While Southwest Airlines reported a less-than-expected revenue loss for 3Q21, its debt and equity softened as the airline revealed that flight cancellations cost the company USD 75m this month. The remaining effects of the Delta variant have also led to a USD 40m loss so far in October.
For the quarter ended 30 September, the airline reported that third-quarter revenue reached USD 4.68bn, up 161% from a year ago but down 17% compared with 3Q19 ahead of the pandemic. The number also topped market expectations of USD 4.58bn.

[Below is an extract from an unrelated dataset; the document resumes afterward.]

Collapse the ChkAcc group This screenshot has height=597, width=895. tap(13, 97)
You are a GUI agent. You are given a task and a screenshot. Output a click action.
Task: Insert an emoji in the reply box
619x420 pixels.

Earlier in October, Southwest canceled thousands of flights over a four-day period, igniting speculation that the mess was caused by a worker shortage related to the company’s vaccine mandate. The company recently scrapped its plan to put unvaccinated employees on unpaid leave.
“We have reined in our capacity plans to adjust to the current staffing environment, and our on-time performance has improved, accordingly,” said CEO Gary Kelly in the company’s earnings release. “We are aggressively hiring to a goal of approximately 5,000 new employees by the end of this year, and we are currently more than halfway toward that goal.”
The airline cut its December capacity to 92% of what it flew in the same month of 2019, down from a plan to fly 95% of its schedule from 2019.
At quarter-end, the airline listed USD 17bn in liquidity, including USD 16bn in cash and USD 1bn in revolver availability.
As with fellow airlines Delta Air Lines and United Airlines, the company expects to pay more in fuel costs in 4Q21, roughly USD 2.25 to USD 2.35 per gallon. This compared to USD 2.04 per gallon paid in 3Q21.
Southwest’s USD 2bn 5.125% senior unsecured notes due 2027 slid to 115.449 to yield 2.12% today, compared to trades at 115.817 to yield 2.058% yesterday (20 October), according to MarketAxess.
The company’s equity traded as low as USD 48.60 per share today and a market cap of USD 28.831bn, down 1.76% from yesterday’s close.